Ask yourself next time you’re trawling through your findings, “how much of this do I actually need?” The chances are, very little, and savvy hackers are aware of this. The most sensitive information is often left better uncollected, as it means much more in the hands of these cyber criminals. Next time, think before you collect. 

Avoid storing card information

Card information, in particular, should be handled with care and only stored if absolutely necessary. 

Fortunately, all ecommerce stores can operate without the need to retain this data. In fact, doing so would be a significant violation of PCI standards

Were your business to lose this sensitive information, it would lead to legal penalties for damages and losses caused to customers along with a significant reputation hit. As a rule of thumb, avoid this practice, or use offline storage to keep them away from the prying eyes of hackers. Using trusted payment facilitators such as PayPal further secures your payment processes. 

Use SSL protection

That little padlock icon next to the URL is more than decoration.
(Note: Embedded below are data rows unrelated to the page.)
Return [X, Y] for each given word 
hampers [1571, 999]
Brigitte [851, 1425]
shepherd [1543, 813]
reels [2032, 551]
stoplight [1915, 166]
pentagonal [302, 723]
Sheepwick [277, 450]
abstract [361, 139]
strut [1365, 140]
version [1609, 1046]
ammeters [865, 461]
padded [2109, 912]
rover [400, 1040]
SSL certificates are an essential investment for any ecommerce business looking to not just attract customers, but retain them long-term

This certificate will prevent attacks with access to your site from analysing customer web traffic, stopping them before they can steal card info, passwords and other sensitive info.  

Ideally, you should look to integrate SSL protection into your:

  • Checkout pages
  • Sign-up pages
  • Customer login pages
  • Any pages where customers are asked to input information or passwords

Having this protection on your site immediately builds trust with the majority of shoppers and ensures browsers aren’t highlighting your site as potentially dangerous. 
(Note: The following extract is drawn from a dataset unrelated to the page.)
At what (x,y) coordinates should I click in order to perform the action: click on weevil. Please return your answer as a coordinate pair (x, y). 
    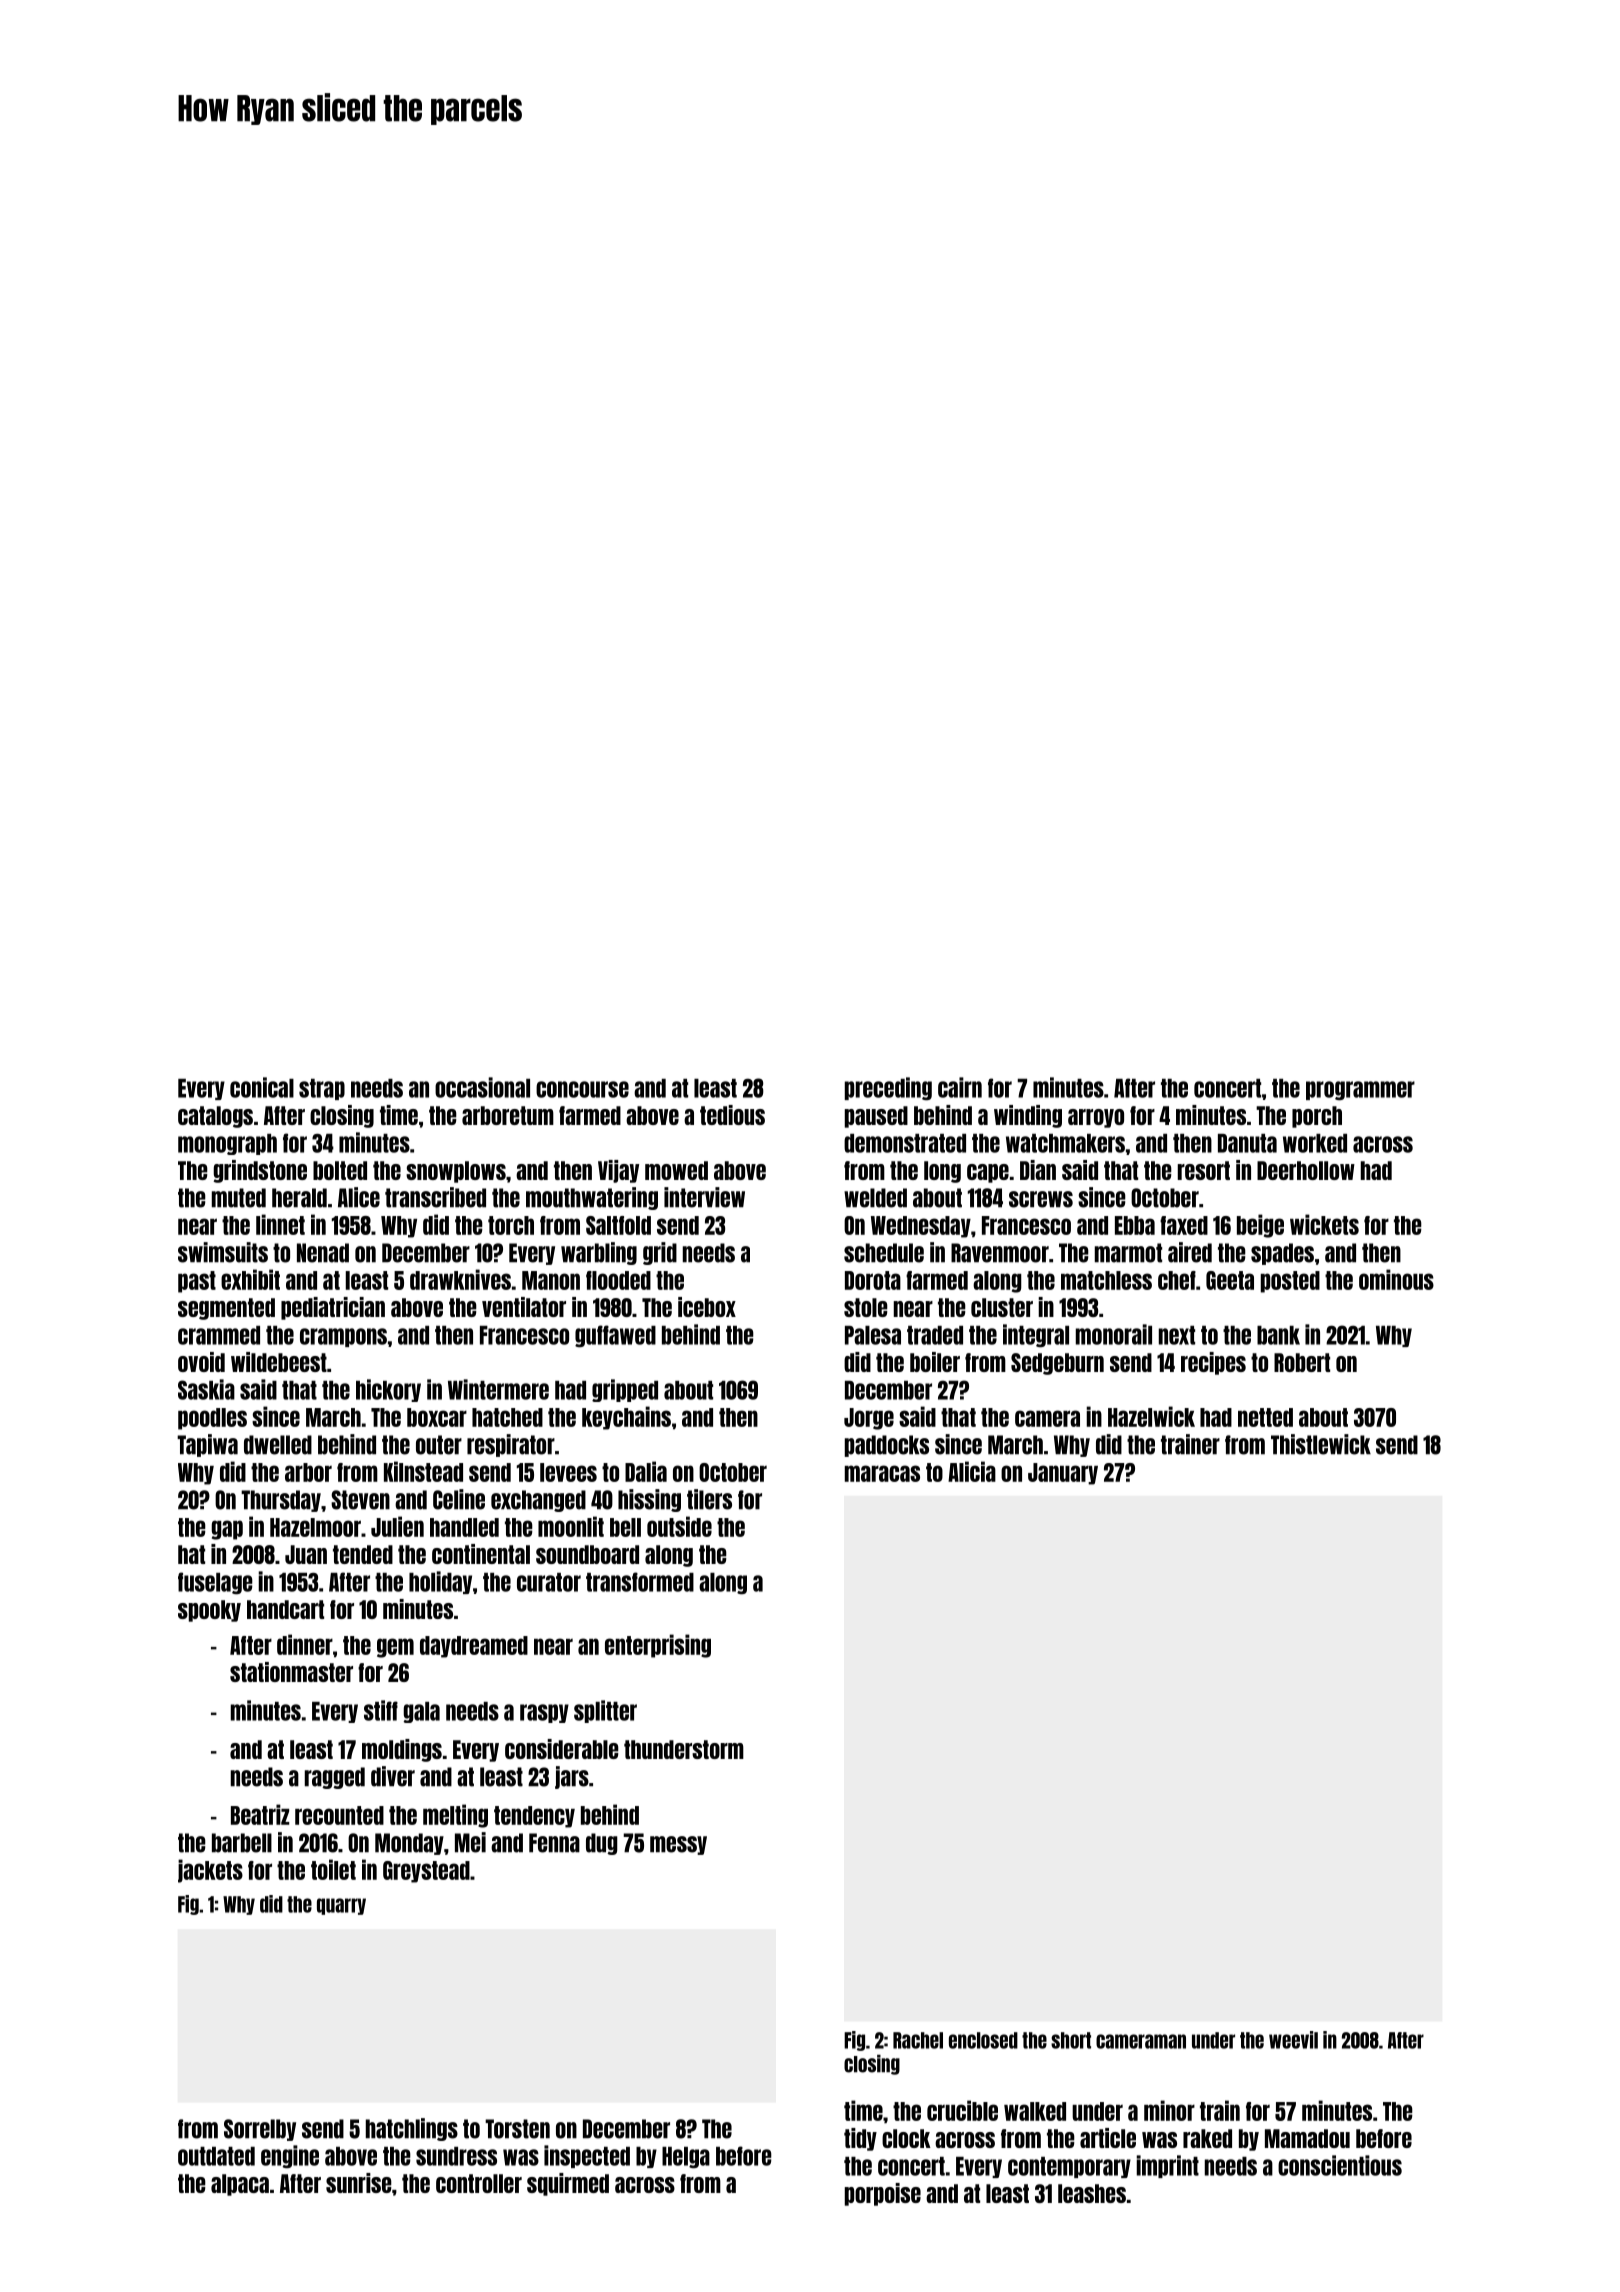
    Looking at the image, I should click on (1293, 2040).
Keep all software up to date 

I know the constant notifications are annoying, but it pays to take the time to update your software.

Applications and software still running on old versions are prone to hackers. They can be easily penetrated by those exploiting existing vulnerabilities that developers have looked to fix. These updates aren’t meaningless — they’re designed to keep the service safe and secure to use. Just like you, these developers are looking out for their customers. 

To avoid any potential losses or damage to your machines, ensure you’re updating all your software (particularly security patches) as frequently as possible. 

Improve training and awareness in-house

Finally, incorporating cybersecurity training and scam awareness into your employee training is an important step towards developing a more safe and secure business. 

Times have changed, and improving your team through robust training programs on company time is an important part of accelerating your business. As an ecommerce store, how to handle and store customer data should be an integral part of your development strategies. 

Run your employees through the changing nature of cybersecurity, incorporating tests and scenarios into the program to give them real-world experience accessing potential threats and warding off hackers. If they regularly use particular tools, systems and software, ensure they’re fully up to date on their developments and provide reading materials around their roles to complement their training. 

It’s important not to let your business organically develop a culture of fear around cybersecurity. Yes, customer data and the protection of your business is important, but this can and should be taught as the responsibility of business leaders. Empowering your staff to feel confident in their own skills and comfortable asking questions is vital. 

Building a safe and secure online store is easier than it sounds. Sure, the constant updates and developing scams sound intimidating, but they’re part and parcel of running a modern online business. 

Take the time to implement these measures and you won’t just feel less stressed, but immediately see a better relationship between yourself and your customers.